(Target position records)
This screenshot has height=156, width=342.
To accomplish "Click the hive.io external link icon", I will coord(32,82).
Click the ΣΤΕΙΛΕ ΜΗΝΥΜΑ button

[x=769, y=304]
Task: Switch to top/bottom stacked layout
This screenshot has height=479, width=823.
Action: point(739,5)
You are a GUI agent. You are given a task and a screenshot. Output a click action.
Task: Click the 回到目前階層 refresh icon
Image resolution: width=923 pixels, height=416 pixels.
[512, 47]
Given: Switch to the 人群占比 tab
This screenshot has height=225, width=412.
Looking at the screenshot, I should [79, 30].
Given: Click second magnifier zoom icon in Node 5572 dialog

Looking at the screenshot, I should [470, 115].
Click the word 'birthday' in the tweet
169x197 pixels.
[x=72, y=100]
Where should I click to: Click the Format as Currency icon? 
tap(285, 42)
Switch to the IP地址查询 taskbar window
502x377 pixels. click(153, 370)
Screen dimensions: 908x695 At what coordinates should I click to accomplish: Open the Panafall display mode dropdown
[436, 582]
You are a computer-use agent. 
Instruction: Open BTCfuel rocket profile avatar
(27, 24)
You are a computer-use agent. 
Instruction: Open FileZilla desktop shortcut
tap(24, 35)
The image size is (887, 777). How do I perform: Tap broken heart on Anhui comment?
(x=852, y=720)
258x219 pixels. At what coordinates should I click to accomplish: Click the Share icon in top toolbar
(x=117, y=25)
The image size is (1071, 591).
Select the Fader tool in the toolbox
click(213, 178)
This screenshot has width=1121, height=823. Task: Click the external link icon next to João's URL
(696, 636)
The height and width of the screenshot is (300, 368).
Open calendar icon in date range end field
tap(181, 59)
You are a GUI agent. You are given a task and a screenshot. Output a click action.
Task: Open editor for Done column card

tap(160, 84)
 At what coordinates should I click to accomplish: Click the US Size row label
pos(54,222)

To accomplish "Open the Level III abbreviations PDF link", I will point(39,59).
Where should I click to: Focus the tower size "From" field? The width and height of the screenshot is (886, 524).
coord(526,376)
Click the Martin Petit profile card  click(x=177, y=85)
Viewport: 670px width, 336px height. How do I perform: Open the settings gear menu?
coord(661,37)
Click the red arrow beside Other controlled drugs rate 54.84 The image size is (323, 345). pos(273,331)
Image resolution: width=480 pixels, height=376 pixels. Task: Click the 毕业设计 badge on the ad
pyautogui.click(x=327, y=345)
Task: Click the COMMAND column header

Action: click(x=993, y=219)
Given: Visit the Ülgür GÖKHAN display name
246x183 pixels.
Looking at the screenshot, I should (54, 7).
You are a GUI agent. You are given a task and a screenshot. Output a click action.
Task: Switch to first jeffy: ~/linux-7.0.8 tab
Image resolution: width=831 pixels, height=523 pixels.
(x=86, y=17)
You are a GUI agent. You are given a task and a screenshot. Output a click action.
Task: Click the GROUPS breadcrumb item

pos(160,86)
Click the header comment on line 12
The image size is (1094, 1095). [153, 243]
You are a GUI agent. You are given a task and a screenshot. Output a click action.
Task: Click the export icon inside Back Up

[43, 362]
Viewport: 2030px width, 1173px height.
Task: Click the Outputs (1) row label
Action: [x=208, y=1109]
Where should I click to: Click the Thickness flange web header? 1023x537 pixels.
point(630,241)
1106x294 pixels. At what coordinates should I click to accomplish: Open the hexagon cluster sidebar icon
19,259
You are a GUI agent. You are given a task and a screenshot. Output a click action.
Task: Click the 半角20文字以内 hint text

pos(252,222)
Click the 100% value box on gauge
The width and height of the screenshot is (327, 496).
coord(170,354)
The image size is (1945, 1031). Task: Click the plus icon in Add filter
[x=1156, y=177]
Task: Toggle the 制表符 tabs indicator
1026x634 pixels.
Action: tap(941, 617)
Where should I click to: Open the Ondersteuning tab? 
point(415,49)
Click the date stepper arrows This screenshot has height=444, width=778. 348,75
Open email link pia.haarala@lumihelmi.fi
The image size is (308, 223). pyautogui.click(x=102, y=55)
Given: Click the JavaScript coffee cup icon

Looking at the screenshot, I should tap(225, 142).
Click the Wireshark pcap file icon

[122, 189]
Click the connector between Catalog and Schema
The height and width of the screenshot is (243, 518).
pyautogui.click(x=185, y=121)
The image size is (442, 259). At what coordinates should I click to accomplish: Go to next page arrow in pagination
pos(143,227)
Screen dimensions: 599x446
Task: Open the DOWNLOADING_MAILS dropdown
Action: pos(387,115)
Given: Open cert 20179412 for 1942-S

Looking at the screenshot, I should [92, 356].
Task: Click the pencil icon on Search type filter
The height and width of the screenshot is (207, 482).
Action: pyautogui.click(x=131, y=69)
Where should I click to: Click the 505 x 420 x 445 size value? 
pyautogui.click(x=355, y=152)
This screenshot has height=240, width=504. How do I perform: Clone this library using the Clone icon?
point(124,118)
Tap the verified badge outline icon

■ Your instructions: Copy out the stretch of lines from the one containing "Image resolution: width=480" through the one containing "The image size is (1094, 1095). [153, 243]", with both of those lines included, and reproduce each line without any change.

■ Finished exercise:
Image resolution: width=480 pixels, height=376 pixels. Task: Click the 毕业设计 badge on the ad
pyautogui.click(x=327, y=345)
Task: Click the COMMAND column header

Action: click(x=993, y=219)
Given: Visit the Ülgür GÖKHAN display name
246x183 pixels.
Looking at the screenshot, I should (54, 7).
You are a GUI agent. You are given a task and a screenshot. Output a click action.
Task: Switch to first jeffy: ~/linux-7.0.8 tab
Image resolution: width=831 pixels, height=523 pixels.
(x=86, y=17)
You are a GUI agent. You are given a task and a screenshot. Output a click action.
Task: Click the GROUPS breadcrumb item

pos(160,86)
Click the header comment on line 12
The image size is (1094, 1095). [153, 243]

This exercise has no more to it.